I would beg to disagree, and want to explain one of the ways that design thinking can be used to generate and validate ideas, thereby driving innovation and value generation.
One of the methods used in Design Thinking is divergent followed by convergent thinking.
We can use a variety of non-verbal exercises, tools and approaches to unleash people’s innate creativity and to capture all of their ideas
We use divergent thinking as a way of generating ideas from groups of stakeholders representing service providers and service users in order to co-create solutions that match needs. An important component of this is investigating the problem to ensure that we understand all aspects of the problem and use empathy to get insight into all stakeholder concerns and needs.
Key to this activity is freeing up participants’ creativity outside of their normal modes of expression. People typically ‘self-censor’ their thinking and its expression in group environments. In typical workshop activities, people normally censor themselves in the very act of writing stuff down. We can use a variety of non-verbal exercises, tools and approaches to unleash people’s innate creativity and to capture all of their ideas.

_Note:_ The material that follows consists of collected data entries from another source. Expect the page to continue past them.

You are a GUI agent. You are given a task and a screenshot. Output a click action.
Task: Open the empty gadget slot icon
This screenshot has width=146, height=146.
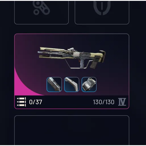coord(41,8)

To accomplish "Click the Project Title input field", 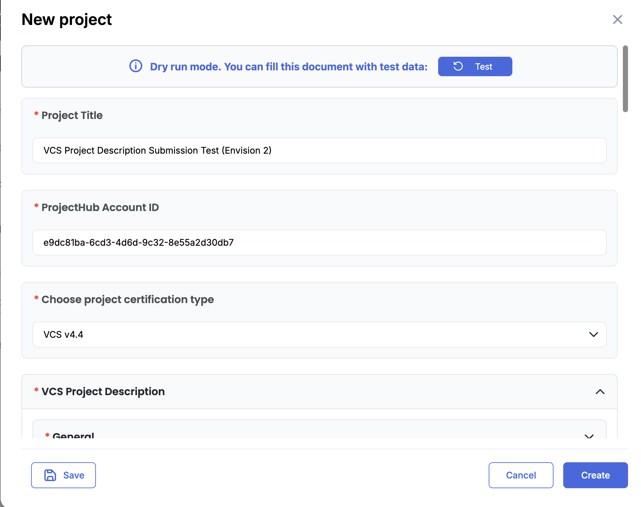I will click(319, 150).
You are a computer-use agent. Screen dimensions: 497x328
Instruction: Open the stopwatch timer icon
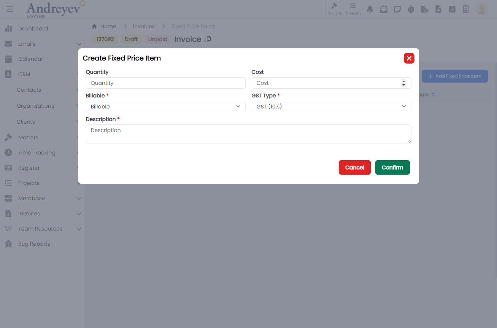click(411, 9)
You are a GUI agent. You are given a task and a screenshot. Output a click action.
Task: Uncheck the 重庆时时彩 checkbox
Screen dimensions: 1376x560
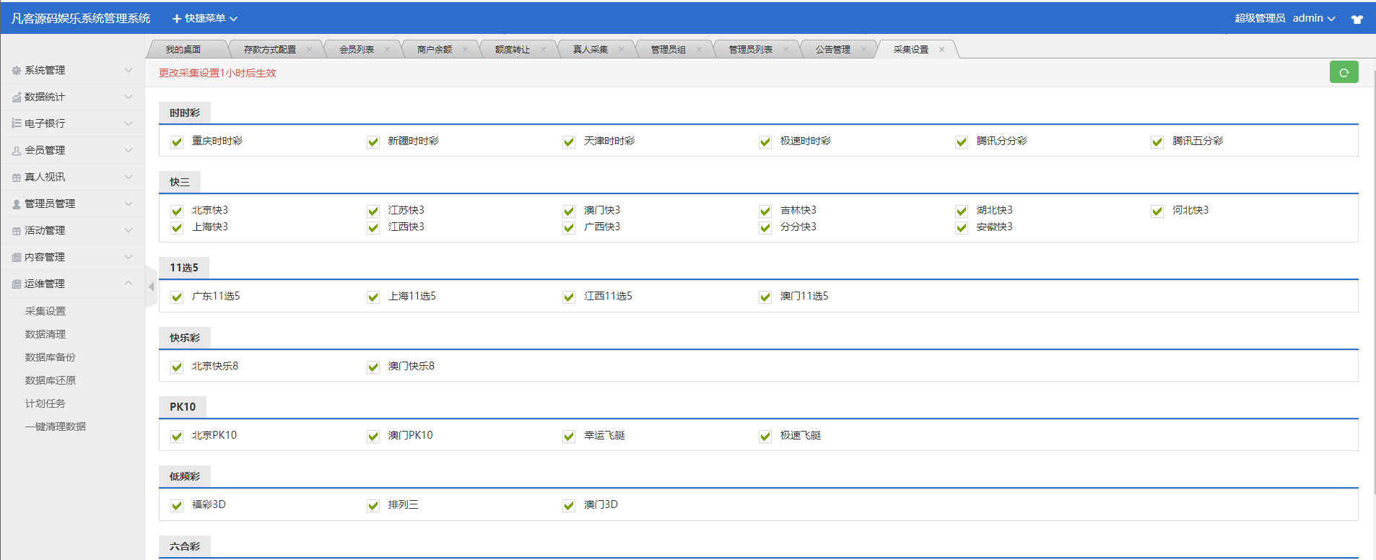tap(177, 142)

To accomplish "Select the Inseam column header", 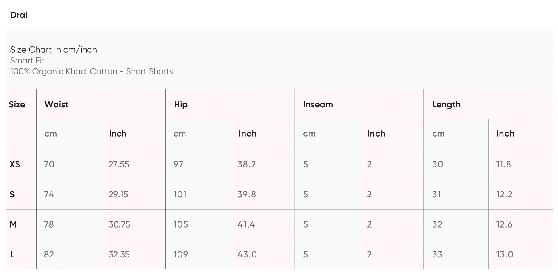I will pos(318,104).

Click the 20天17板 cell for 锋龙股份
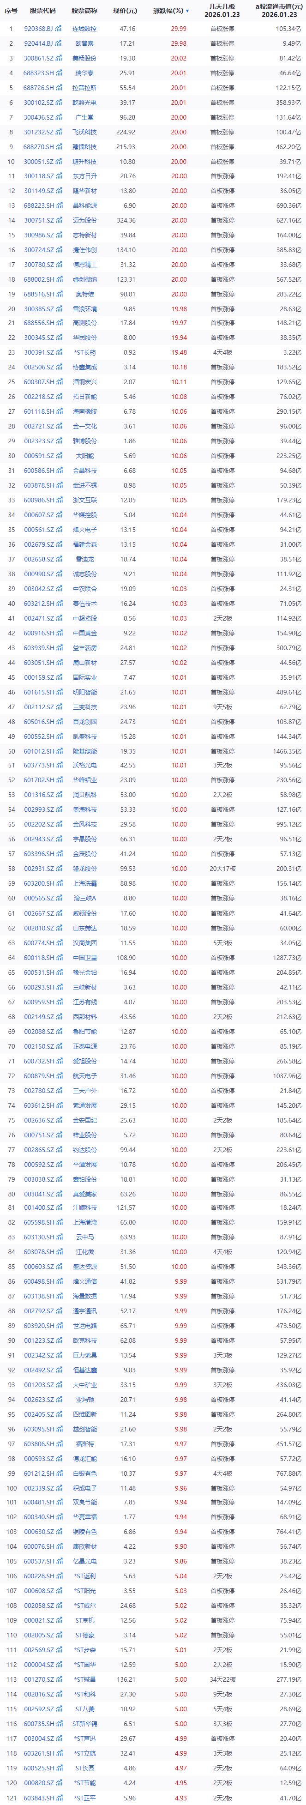pos(223,869)
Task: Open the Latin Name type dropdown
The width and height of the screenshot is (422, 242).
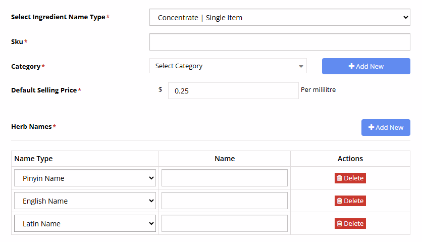Action: pyautogui.click(x=85, y=223)
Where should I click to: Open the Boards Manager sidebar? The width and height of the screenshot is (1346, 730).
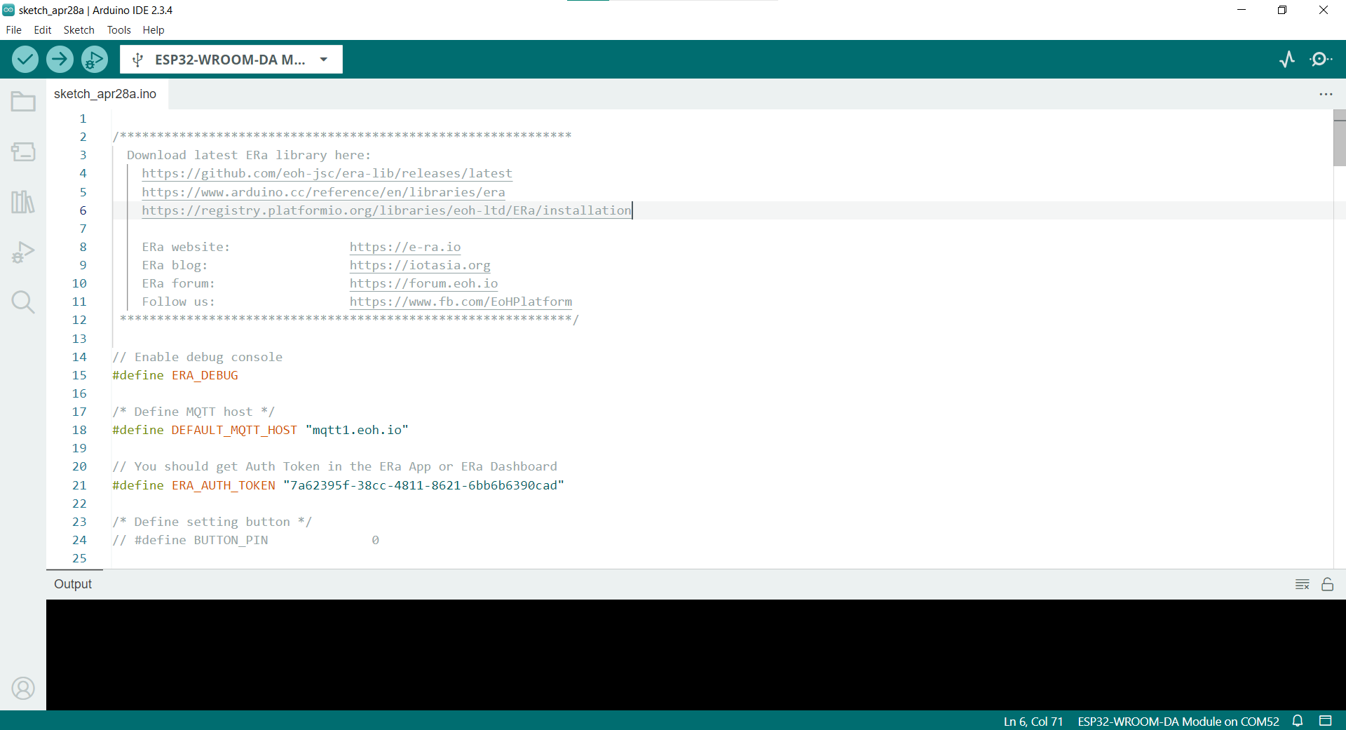[x=23, y=152]
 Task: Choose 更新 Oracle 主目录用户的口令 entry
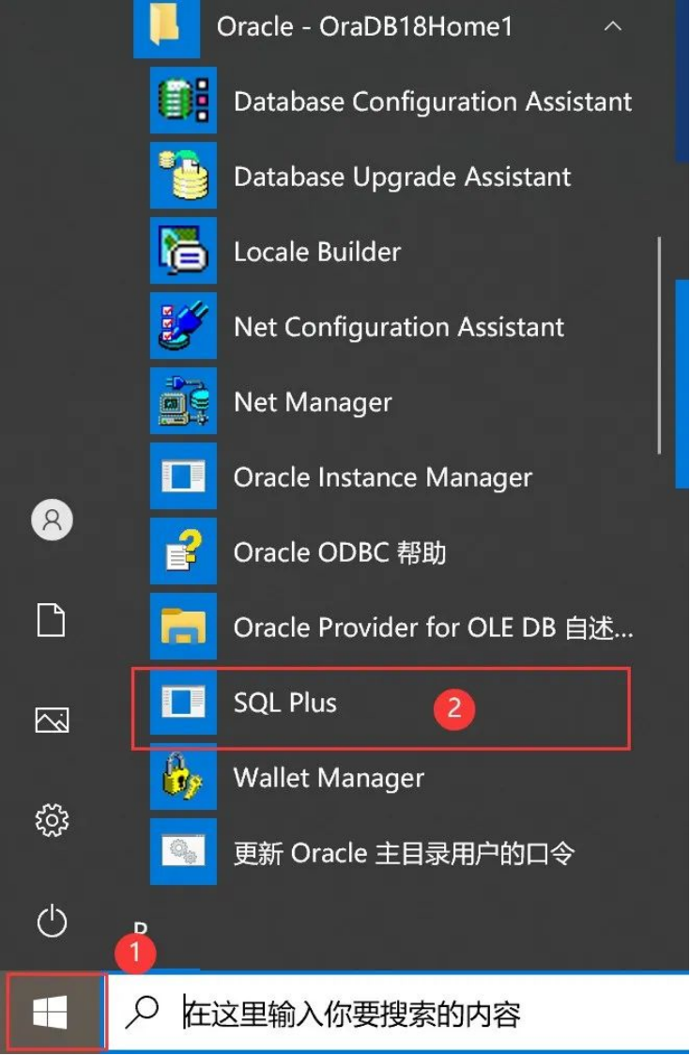pos(404,853)

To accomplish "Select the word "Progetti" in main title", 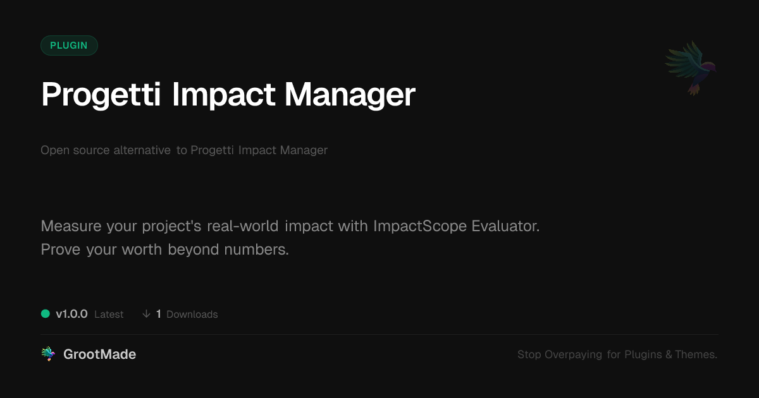I will [102, 95].
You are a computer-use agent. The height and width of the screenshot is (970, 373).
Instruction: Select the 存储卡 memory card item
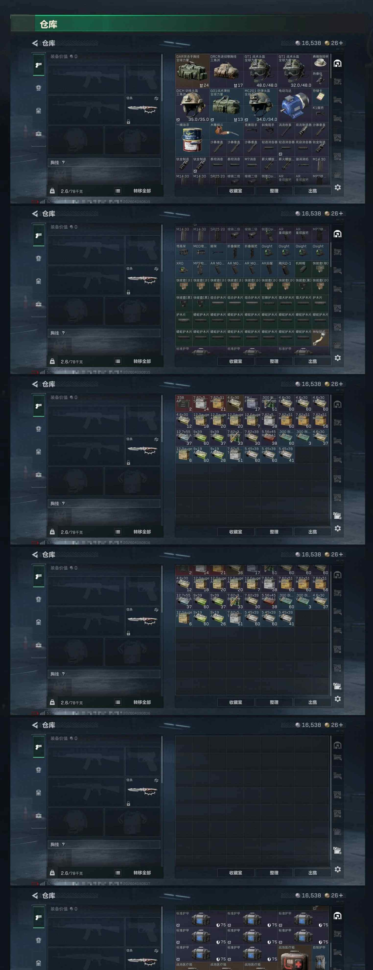pos(320,96)
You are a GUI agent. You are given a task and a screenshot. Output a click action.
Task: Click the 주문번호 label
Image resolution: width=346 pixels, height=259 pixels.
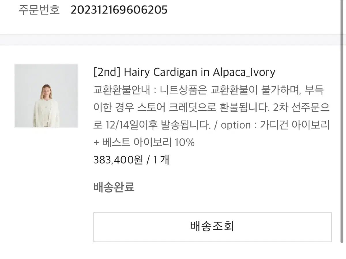[x=39, y=10]
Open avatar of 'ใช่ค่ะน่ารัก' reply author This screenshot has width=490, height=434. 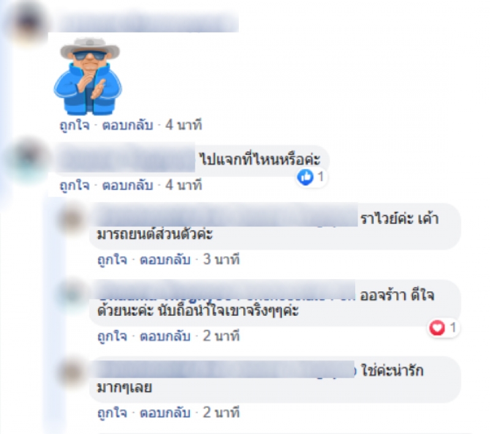click(x=72, y=371)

Having generated a ton of ideas we then start to reduce these down — the convergent thinking part — to identify the best ideas to solve the problem.
Starting with clustering similar ideas, discussing them, combining and building on them, investigating and understanding them, we can quickly distil them down to the best candidates for further exploration. The result will be a set of powerful, non-overlapping solutions to the problem.
Doing this collaboratively with all stakeholders — especially the non-expert customer — also means that these are grounded in the real world and have been validated and agreed on by all the stakeholders.
As Tim Brown of IDEO says, “Design thinking can be described as a discipline that uses the designer’s sensibility and methods to match people’s needs with what is technologically feasible and what a viable business strategy can convert into customer value and market opportunity.”
I’m not close enough to the CVG beacon project to know whether design thinking was used. What I do know is that this sort of big idea doesn’t come out of thin air and adding design thinking to your strategic toolbox will enable you to generate valuable ideas for solving real world problems.